A joint investigation by the Ethiopian Human Rights Commission (EHRC) and the UN Human Rights Office has found that there are reasonable grounds to believe that all parties to the conflict in Tigray have, to varying degrees, committed violations of international human rights, humanitarian and refugee law, some of which may amount to war crimes and crimes against humanity.
In a report published on December 3, which examines the devastating impact the conflict has had on civilians, the Joint Investigation Team (JIT) details a series of violations and abuses, including unlawful killings and extra-judicial executions, torture, sexual and gender-based violence, violations against refugees, and forced displacement of civilians.
The report covers the period from 3 November 2020, when the armed conflict began between the Ethiopian National Defence Force (ENDF), the Eritrean Defence Force (EDF), the Amhara Special Forces (ASF), the Amhara Fano and other militias on one side, and the Tigrayan Special Forces (TSF), Tigrayan militia and other allied groups on the other, until 28 June 2021 when the Ethiopian Government declared a unilateral ceasefire.
The JIT visited several locations, including Mekelle, Eastern Tigray (Wukro), Southeastern Tigray (Samre and nearby areas), Southern Tigray ( Alamata, Bora and Maichew), Western Tigray (Dansha, Humera and Mai Kadra), and Bahir Dar and Gondar in the Amhara region, as well as Addis Ababa. The JIT conducted 269 confidential interviews with victims and witnesses of alleged violations and abuses, and other sources; and held over 60 meetings with federal and regional officials, representatives of international organisations, NGOs, community-based committees, medical personnel, and other sources.
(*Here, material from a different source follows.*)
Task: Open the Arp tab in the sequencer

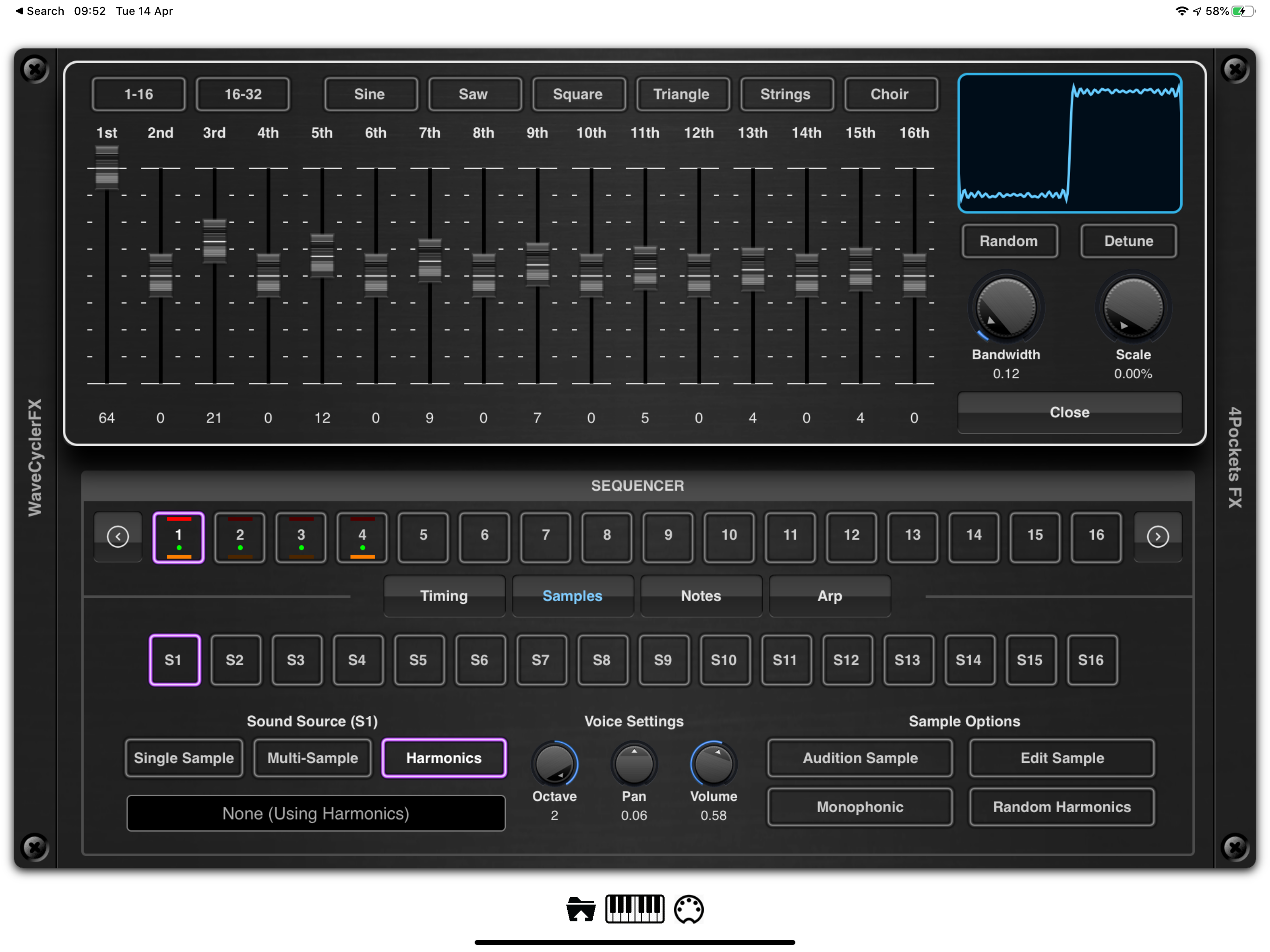Action: pyautogui.click(x=829, y=595)
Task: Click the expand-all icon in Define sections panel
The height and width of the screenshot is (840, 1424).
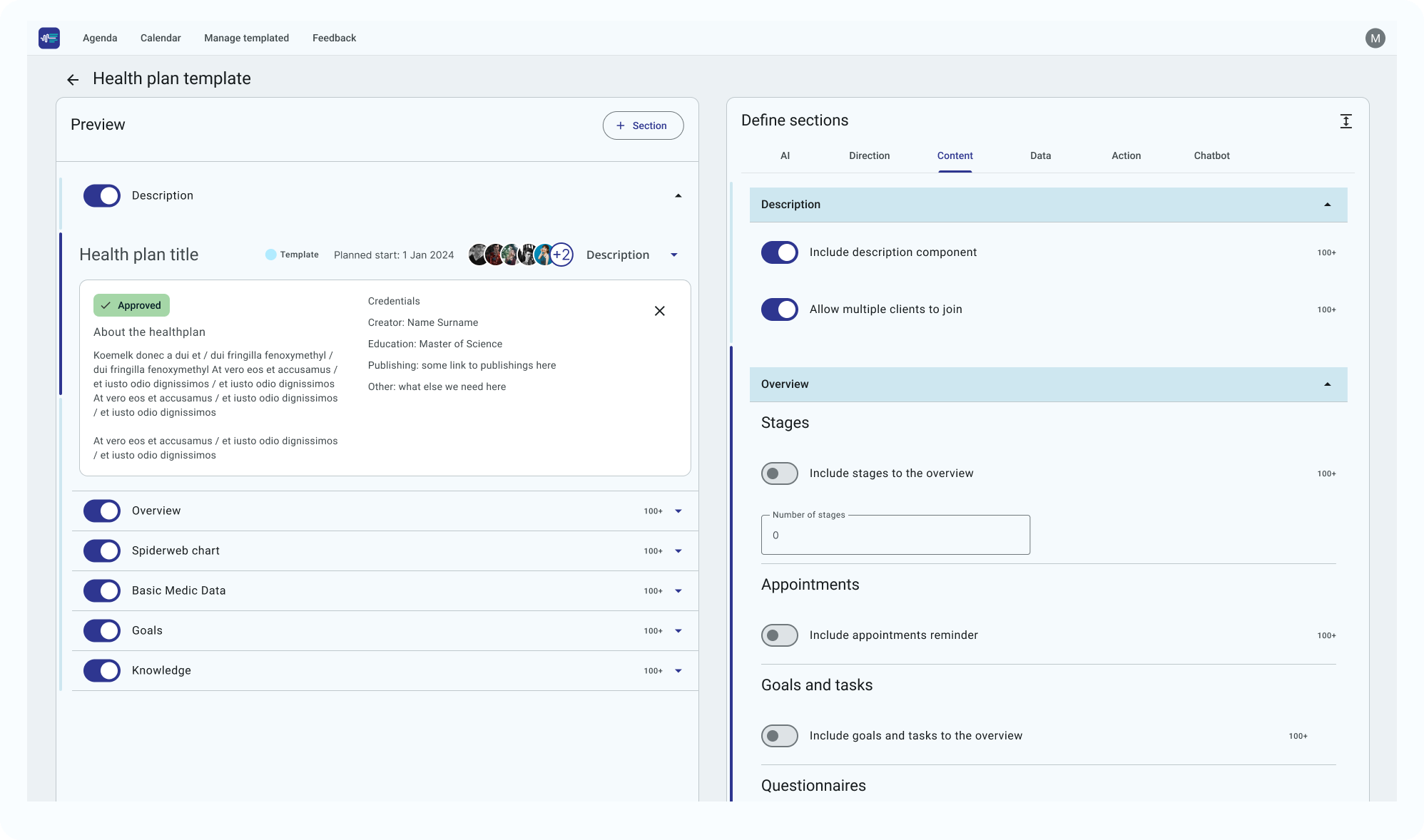Action: (x=1346, y=121)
The JIT faced several security, operational, and administrative challenges in carrying out its work, in particular being unable to carry out all planned visits to parts of Tigray. The report acknowledges with gratitude the many victims and witnesses who shared their experiences with the JIT, and thanks the Ethiopian and non-governmental entities for their cooperation.
“As the conflict expands with more reports of violations and abuses, this report presents an opportunity for all parties to acknowledge responsibility and commit to concrete measures on accountability, redress for victims and the search for a sustainable solution to end the suffering of millions,” said Daniel Bekele, Chief Commissioner of the EHRC. “EHRC remains engaged in monitoring the human rights situation since end of June and will be sharing its findings in due course,” Bekele said.
“The Tigray conflict has been marked by extreme brutality. The gravity and seriousness of the violations and abuses we have documented underscore the need to hold perpetrators accountable on all sides,” said Michelle Bachelet, UN High Commissioner for Human Rights.
“As the conflict has escalated, with civilians as ever caught in the middle, it is vital that all parties heed the repeated calls to end hostilities and seek a lasting ceasefire,” said Bachelet, who is today also issuing a separate update on developments since the June cut-off date of the joint report.